The trio of Chaisson, safety Grant Delpit and cornerback Kristian Fulton haven’t participated in either of LSU’s two preseason scrimmages. All three returned to practice last week after multi-day absences and Orgeron said they’ll ramp up their activity as LSU begins to prepare for the season opener.
Chaisson probably could’ve returned to practice sooner, but he and the training staff agreed it was best to get back to full health first. The season starts in a few weeks, and practicing on a minor injury can cause it to linger into the regular season when there’s not much time to rest up.
But don’t get it twister: Chaisson, Delpit and Fulton weren’t simply sitting around doing nothing while getting healthy.

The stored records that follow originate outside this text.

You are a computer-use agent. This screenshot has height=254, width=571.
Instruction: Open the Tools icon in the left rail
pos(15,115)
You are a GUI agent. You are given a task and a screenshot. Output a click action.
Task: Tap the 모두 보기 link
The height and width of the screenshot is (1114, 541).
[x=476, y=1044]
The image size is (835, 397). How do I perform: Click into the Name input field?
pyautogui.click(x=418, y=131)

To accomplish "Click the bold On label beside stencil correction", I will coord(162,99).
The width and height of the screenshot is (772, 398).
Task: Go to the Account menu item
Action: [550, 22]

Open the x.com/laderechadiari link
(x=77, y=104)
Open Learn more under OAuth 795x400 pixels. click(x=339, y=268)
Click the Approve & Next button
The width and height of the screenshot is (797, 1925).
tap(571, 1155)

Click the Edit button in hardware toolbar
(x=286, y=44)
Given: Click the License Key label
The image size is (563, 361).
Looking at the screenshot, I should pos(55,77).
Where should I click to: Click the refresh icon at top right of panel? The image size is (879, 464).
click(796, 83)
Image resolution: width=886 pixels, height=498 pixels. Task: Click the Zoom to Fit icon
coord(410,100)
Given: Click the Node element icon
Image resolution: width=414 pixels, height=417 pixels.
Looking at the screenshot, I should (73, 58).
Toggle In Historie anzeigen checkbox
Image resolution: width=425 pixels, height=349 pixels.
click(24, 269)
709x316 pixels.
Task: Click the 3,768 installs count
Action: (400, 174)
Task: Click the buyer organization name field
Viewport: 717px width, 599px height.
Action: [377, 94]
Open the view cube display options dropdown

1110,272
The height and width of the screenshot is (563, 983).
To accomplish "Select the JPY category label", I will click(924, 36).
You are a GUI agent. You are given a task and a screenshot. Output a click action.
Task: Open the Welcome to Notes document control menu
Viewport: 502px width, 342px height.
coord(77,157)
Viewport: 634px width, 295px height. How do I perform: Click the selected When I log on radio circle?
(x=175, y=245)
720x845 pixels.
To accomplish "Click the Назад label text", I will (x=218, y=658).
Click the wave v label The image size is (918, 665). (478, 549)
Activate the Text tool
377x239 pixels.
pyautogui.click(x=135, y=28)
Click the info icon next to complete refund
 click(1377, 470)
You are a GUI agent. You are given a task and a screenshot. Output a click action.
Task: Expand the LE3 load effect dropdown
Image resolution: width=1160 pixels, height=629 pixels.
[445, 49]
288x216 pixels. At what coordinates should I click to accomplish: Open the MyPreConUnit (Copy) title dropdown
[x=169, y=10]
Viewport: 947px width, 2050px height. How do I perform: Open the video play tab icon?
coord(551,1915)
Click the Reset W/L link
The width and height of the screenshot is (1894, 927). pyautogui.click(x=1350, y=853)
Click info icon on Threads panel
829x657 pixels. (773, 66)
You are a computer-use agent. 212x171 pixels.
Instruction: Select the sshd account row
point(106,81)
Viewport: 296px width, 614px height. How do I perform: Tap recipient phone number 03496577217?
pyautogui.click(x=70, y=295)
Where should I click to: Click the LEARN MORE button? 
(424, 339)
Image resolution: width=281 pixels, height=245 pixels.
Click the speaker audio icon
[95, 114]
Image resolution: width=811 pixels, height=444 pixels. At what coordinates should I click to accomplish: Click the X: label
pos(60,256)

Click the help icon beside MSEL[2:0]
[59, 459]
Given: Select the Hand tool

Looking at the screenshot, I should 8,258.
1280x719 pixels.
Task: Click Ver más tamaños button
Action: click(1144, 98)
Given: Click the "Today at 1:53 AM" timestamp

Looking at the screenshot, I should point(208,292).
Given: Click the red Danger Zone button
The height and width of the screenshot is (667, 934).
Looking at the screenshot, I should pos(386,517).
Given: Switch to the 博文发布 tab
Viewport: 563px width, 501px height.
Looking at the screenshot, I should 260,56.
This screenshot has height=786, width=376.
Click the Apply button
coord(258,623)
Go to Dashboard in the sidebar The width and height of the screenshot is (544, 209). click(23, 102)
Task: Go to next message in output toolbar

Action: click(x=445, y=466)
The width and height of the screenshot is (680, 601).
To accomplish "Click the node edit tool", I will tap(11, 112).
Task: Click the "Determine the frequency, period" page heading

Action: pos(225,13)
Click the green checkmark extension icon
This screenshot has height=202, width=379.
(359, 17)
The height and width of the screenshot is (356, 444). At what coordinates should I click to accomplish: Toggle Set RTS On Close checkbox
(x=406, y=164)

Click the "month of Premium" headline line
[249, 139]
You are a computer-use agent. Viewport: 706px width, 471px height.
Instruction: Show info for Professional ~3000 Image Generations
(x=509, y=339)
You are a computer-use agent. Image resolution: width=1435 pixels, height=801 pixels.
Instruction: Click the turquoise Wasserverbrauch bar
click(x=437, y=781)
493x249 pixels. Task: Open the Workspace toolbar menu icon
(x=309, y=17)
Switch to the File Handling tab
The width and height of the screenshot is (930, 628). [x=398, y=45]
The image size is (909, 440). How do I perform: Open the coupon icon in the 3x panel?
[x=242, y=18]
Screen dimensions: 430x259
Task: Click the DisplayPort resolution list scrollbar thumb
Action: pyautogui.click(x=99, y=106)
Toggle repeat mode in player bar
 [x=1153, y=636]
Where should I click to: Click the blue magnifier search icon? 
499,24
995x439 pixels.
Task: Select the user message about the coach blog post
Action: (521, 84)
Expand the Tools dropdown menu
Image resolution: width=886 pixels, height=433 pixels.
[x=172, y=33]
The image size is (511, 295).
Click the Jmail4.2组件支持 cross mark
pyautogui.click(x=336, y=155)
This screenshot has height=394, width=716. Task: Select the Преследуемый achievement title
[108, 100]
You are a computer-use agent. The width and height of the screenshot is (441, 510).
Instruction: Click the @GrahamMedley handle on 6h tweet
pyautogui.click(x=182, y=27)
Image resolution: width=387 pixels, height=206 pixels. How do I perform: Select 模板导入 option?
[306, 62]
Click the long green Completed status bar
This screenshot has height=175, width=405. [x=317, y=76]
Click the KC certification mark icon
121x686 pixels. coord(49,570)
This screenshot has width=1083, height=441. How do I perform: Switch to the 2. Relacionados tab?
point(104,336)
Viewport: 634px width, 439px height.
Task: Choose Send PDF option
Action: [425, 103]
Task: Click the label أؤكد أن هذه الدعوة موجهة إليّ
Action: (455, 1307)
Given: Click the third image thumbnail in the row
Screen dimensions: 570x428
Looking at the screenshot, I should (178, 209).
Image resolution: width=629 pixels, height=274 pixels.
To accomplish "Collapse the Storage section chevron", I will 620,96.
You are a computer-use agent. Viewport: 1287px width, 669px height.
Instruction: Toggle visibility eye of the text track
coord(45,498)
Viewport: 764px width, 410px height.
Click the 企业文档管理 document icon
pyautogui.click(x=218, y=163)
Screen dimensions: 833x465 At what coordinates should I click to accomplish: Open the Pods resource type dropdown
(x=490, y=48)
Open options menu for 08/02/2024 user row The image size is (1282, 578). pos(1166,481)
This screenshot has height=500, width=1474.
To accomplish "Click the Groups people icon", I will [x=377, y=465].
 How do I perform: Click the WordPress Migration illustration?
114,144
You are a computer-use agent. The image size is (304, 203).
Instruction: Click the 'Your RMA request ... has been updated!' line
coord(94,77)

“Just because we’re out physically doesn’t mean we’re out mentally,” Chaisson said. “We’re still getting those mental reps. We’re still out coaching and getting everything that the other players are getting. Just because we’re not out there physically doesn’t mean were not getting reps. We’re still practicing. We’re just not physically practicing and putting the wear on our bodies.”
Chaisson specifically spent extra time trying to learn the different techniques and assignments of every player on the field, meaning both offense and defense.
For instance, he was excited to see that the players who filled in knew what they were doing. That proved those back-ups were taking their mental reps seriously when he was out there with the first-team defense.
Those mental reps are especially valuable as LSU implements some of the exotic packages that Dave Aranda drew up this offseason.
Sometimes you’ll see Chaisson lined up on the defensive line in rush packages, or even at inside linebacker with versatile players like Michael Divinity or Patrick Queen playing outside. A subtle change like Chaisson lining up on the strong side inside of the week can give an offense trouble.
“It’s a good mix-up so offenses can get any tendencies on us,” Chaisson said. “You never know who is coming, who is dropping or how everything will go.”
That applies to everybody. Chaisson may be LSU’s most disruptive pass rusher, but he’ll drop out in coverage sometimes just like anybody else.
Chaisson has covered the likes of running back Clyde Edwards-Helaire, tight end Stephen Sullivan and slot receiver Justin Jefferson in practice. Jefferson is a tough matchup, but Chaisson said he can win when he’s able to get physical with LSU’s leading receiver.
“I can cover man. I’m like Antonio Cromartie in that thing,” Chaisson laughed. “I’ve got a little hip movement in me.”
Those coverage skills haven’t produced an interception yet this fall camp, but one might be coming. If and when it does, the defensive backs better keep their head on a swivel.
“I’ll get a sack-fumble before I get an interception,” Chaisson said. “I don’t really care too much about interceptions. I get paid for sack-fumbles man. I don’t care about the interceptions. The DBs can have that. That’s DBU. If I ever get an interception, I’m pitching it back to them. I can’t do all that running.”